C’est aussi une affaire de composition. De haute composition. Il émane des pièces d’Emanuel Gat une sorte de confiance lumineuse dans la libre puissance des trajectoires et déplacements. Ses dispositifs modulaires misent sur une auto-génération des formes, que les interprètes épousent, sur le qui-vive. Le grand souffle, l’allant libérateur du grand mouvement, aussi savant que grisant, saturé d’aisance, emporte ces pièces. C’en est presque incongru, dans une époque qui s’est déchirée entre les esthétiques heurtées de la performance d’une part, et les fadeurs de la danse au kilomètre d’autre part. Il y a du brillant chez Gat.
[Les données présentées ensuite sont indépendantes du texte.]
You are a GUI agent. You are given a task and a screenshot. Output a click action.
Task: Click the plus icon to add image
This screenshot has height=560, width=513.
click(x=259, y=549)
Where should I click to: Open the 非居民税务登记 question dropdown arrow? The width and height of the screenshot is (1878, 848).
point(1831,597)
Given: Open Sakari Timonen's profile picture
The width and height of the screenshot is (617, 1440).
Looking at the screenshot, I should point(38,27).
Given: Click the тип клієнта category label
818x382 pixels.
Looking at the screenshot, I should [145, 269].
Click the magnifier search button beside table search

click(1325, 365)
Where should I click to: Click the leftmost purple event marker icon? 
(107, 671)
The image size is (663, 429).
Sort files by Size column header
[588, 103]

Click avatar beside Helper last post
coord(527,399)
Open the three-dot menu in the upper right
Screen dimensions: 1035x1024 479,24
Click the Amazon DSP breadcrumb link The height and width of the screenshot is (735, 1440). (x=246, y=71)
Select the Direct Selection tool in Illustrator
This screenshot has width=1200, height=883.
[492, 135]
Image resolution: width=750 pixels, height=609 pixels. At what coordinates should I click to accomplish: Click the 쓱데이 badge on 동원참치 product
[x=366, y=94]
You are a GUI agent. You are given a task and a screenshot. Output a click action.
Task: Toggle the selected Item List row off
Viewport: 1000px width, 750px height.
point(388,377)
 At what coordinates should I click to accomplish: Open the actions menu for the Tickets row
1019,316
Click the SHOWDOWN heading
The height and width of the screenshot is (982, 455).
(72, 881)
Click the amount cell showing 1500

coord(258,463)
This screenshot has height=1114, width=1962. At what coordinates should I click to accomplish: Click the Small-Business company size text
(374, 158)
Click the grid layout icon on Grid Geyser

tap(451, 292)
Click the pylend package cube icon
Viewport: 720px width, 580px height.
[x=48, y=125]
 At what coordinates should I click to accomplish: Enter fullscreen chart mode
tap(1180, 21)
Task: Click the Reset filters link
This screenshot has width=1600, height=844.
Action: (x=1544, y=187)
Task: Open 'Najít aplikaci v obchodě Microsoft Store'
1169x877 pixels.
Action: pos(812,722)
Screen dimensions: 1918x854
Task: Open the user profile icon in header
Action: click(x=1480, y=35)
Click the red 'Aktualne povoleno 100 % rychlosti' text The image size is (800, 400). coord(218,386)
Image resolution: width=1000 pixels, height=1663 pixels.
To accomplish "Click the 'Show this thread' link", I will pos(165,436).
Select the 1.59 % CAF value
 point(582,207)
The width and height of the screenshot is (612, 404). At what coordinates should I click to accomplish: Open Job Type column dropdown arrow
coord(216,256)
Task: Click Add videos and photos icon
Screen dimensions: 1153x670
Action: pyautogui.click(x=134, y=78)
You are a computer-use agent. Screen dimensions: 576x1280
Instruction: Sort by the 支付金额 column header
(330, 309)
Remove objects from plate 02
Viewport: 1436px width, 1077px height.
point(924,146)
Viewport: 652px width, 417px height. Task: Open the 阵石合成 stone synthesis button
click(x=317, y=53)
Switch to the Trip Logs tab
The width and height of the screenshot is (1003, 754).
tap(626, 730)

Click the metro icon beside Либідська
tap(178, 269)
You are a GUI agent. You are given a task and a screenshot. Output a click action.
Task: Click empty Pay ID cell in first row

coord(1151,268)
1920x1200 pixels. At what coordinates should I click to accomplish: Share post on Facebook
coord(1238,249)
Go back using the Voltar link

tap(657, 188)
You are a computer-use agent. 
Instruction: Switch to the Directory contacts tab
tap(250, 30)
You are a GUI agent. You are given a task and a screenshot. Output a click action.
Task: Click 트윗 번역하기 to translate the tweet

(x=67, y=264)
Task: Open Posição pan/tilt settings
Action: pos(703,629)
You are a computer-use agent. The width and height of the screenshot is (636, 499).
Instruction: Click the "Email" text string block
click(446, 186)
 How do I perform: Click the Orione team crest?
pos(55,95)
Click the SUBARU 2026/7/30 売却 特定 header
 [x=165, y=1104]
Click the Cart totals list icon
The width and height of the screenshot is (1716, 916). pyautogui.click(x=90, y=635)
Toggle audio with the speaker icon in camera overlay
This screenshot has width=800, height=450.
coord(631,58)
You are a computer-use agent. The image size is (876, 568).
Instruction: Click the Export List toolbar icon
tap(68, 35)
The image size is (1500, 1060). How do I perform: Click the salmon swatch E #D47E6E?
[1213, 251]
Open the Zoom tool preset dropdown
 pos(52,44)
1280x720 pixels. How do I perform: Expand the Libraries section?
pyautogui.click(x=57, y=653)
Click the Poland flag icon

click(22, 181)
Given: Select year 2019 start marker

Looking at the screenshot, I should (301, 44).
Mais habité de tension aigüe.

TENWORKS (for Jean-Paul) ne peut se situer à ce niveau habituel de composition. Invité à créer une pièce pour le Ballet de l’Opéra de Lyon, Emanuel Gat s’y est laissé tenter par l’expérience – au demeurant fort rare, donc audacieuse – de mêler dix de ses danseurs habituels, et dix de ce ballet, dans la même distribution. Et d’étoiler sa composition en une dizaine de courtes pièces de dix minutes environ chacune. Celles-ci déclinant des configuration variables, allant du duo au grand effectif complet, avec des solutions tout aussi diverses d’agrégations et combinaisons puisant aux deux effectifs des deux formations respectives momentanément réunies.

Au total, un programme de presque deux heures de durée en découle. Cela alors que les danseurs du Ballet de Lyon n’ont travaillé que quatre semaines avec le chorégraphe invité. Entendons-nous : c’est le propre des interprètes de ce type de formation que de montrer réactivité et adaptablité devant tout type de sollicitations, qui n’arrêtent pas de leur être adressées de façon constamment renouvelée. Il n’y a rien là pour les intimider, d’un point de vue technique.

Oui mais voilà. Il y a quelque chose qui se joue chez Gat, qui œuvre ailleurs. Cela tient d’une imprégnation profonde, inspirant une aisance allègre, confinant à la virtuosité, traduite en termes de vélocité et de complexité échevelée des motifs. Chez Gat, la scène fourmille, s’électrise, s’aimante et se diffracte, avec quelque chose de diabolique.

C’est cela qu’on ne pouvait retrouver totalement dans TENWORKS (for Jean-Paul), sans doute parce que la familiarité d’une pratique de corps quotidiennement partagée au long cours ne pouvait y être convoquée. En échange de quoi, c’est une suite d’études qu’Emanuel Gat y expose, y propose, plustôt qu’il ne compose. Il y met en jeu les principes chorégraphiques, les fondamentaux, qui sont les siens. Il faudrait relater ici la grêle de moments très appréciables qui en découlent. Il faut dire aussi le renouvellement de regard, très attenfif et exigeant, que souvent cela appelle. On regrettera seulement l’éphémère de la chose, TENWORKS n’étant pas, pour l’instant, reprogrammé, même à l’Opéra de Lyon.